WESTFIELD, Mass. — It was a futuristic sight, as about a dozen students, faculty and community members gathered around a cluster of screens on the second floor of the Ely Library at Westfield State University late last month to behold a wonder of modern technology.
The wonder that lay before them, projected onto seven screens standing 7 feet tall, is Liquid Galaxy, a revolutionary product developed by Google which utilizes the company’s Google Earth component to take users almost anywhere in seconds, on Earth or elsewhere.
“It sends Mars data, too,” said Tom Raffensperger, the dean of Academic Information Services at Westfield State. “There’s a rover up there taking pictures and mapping.”

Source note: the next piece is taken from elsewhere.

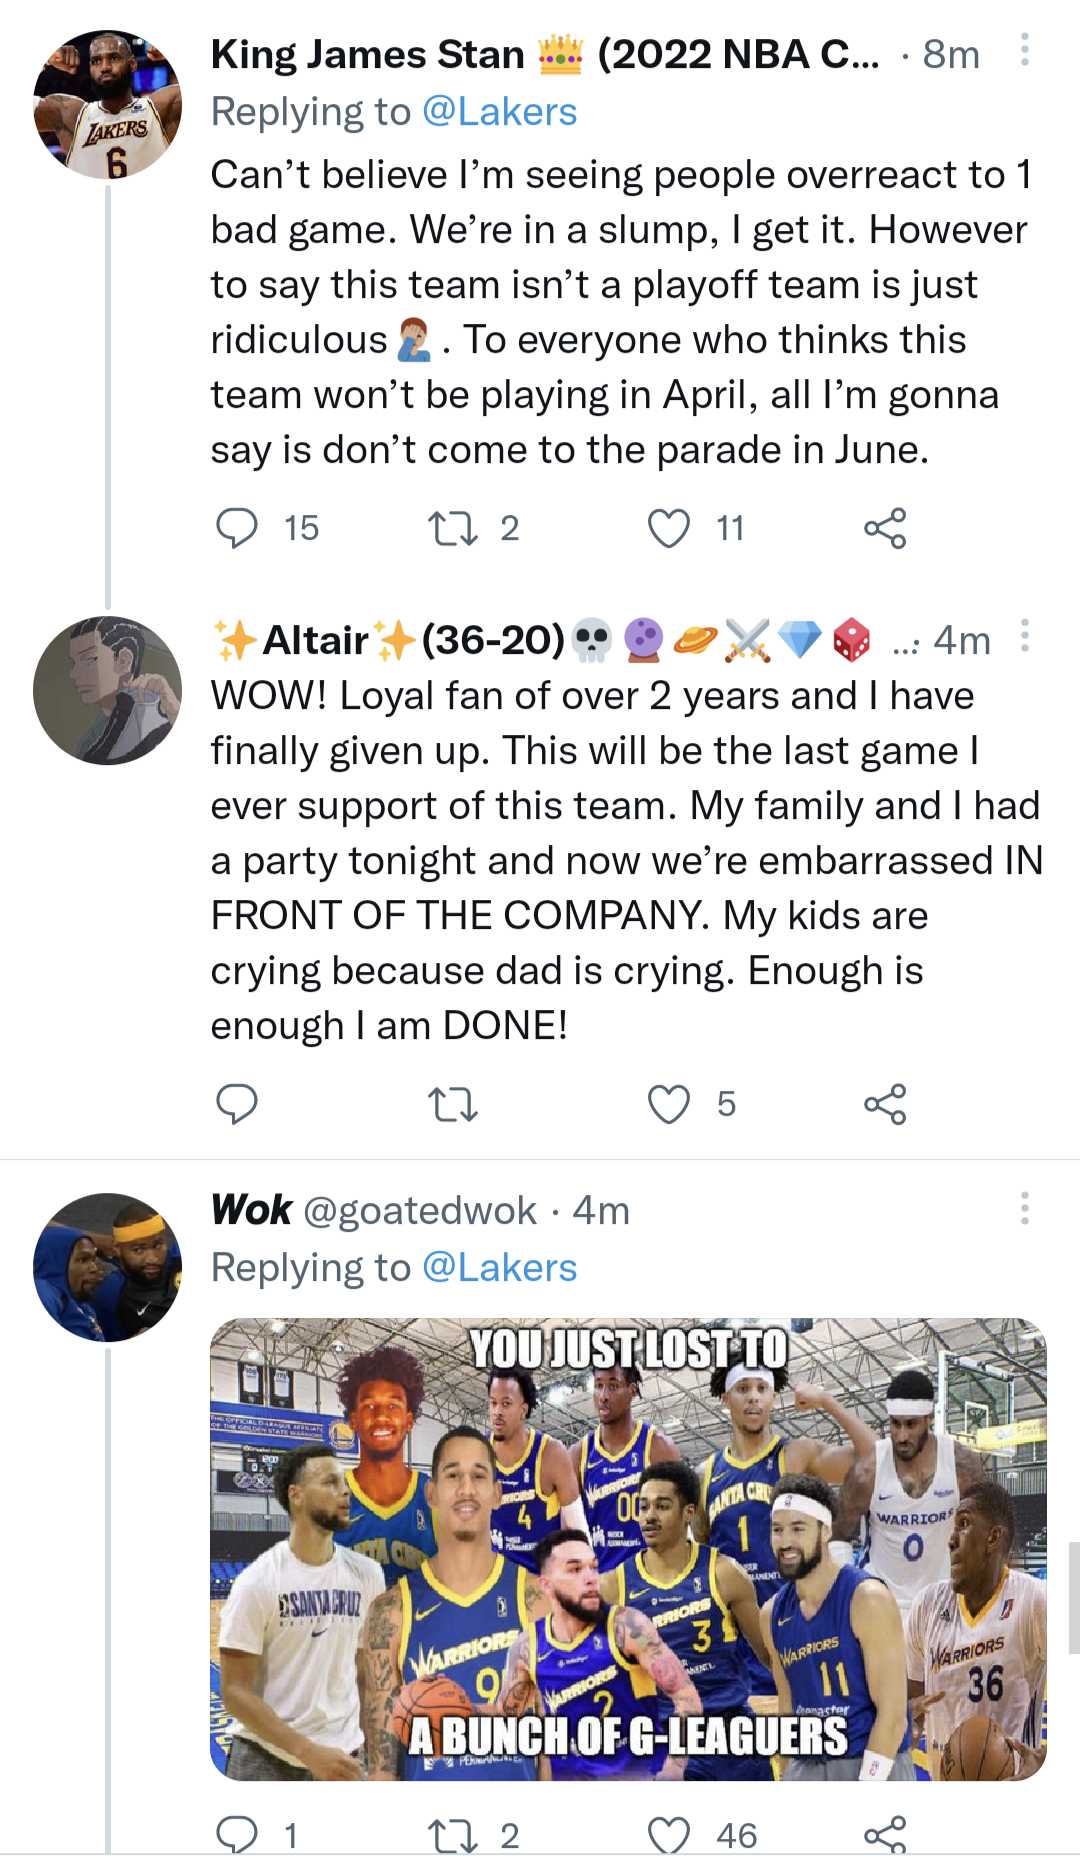Share King James Stan's tweet
This screenshot has height=1868, width=1080.
885,528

Capable of showing off the red planet just as adeptly as taking users to Fenway Park, Liquid Galaxy’s potential is seemingly limitless, and Raffensperger says it will be available to the greater Westfield community during open lab times, after being made available to professors and students first.
As the jaws of students and faculty alike dropped to the floor at the startling realism and accuracy of Google Earth’s mapping, professors in the school’s geography department took the opportunity to speak about the project, its humble beginnings, and what it means for the institution.
“It all started when Tim (LeDoux) and I were invited to attend the geospatial technology and higher education workshop at Google in California last summer,” said Dr. Carsten Braun, a professor of geography and regional planning at the university. “When we saw the Liquid Galaxy we said, ‘Wow, this is cool, but not just cool – a great teaching tool.’ So when we came back, we launched an idea to (Dr.) Liz Preston and Tom Raffensperger saying ‘Hey, is this something we could get?’ ”
Various university departments collectively paid $25,000 to use the program.
“It was really a collaborative effort,” said Raffensperger. “It was a lot of departments getting together. The library, we worked hard to make this space available, and the people at IT, academic information services, academic affairs, just a lot of different departments seeing how this would benefit the university as a whole.”
Raffensperger added that professors such as LeDoux will be using the program for introductory and advanced global imaging systems courses to take students to distant cities.
“As a geographer and planner, I talk a lot about different cities and the issues they’re facing, such as Detroit with its bankruptcy,” LeDoux said. “I can talk a lot about the legacy – the racism, the disinvestment issues – and that helps students paint a picture, but to take them on the ground and walk through the neighborhoods of Detroit using this, they see it, the abandoned buildings, and it brings home the visual element to them.”
“I will be using this in my physical geography class, which is about landforms – glaciers, rivers, mountains, beaches – all kinds of stuff that. With this immersive program, you can experience beach erosion, experience sea level rise, much better than a static picture,” Braun said. “We can do labs and say, ‘Let’s go to the Grand Canyon, let’s look at what goes on at the intersection of land and ocean.’ ”
“(We’ll be) working with the folks from the art department, or any other interested people to create content experiences that they can use in their classes,” he said. “That’s what we’re going to be working on in the next few months. You teach English literature, you teach art, let’s see how we can create activities that let students experience this in a special sense.”
“This can be applied to all the different disciplines at the University,” LeDoux said. “Whether you’re trying to ground literature for students, poetry that a poet is writing about a landscape, it’s a very vivid image, but actually seeing what they’re writing about is very powerful.”
When asked about the prevalence of this technology, Braun was proud to admit that Liquid Galaxy is so far only available in museums and large research-based institutions, none of which are the size of Westfield State.
“I’d be super happy to talk to anybody about how to make this useful,” Braun said. “In a perfect world, we want to help everybody get this. But first, let’s take this off the campus and bring it into the community, working in the local schools and make this a tool or experience that we share with the entire community.”
“We are very excited to be able to provide this,” said Westfield State University President Dr. Elizabeth Preston during the demo.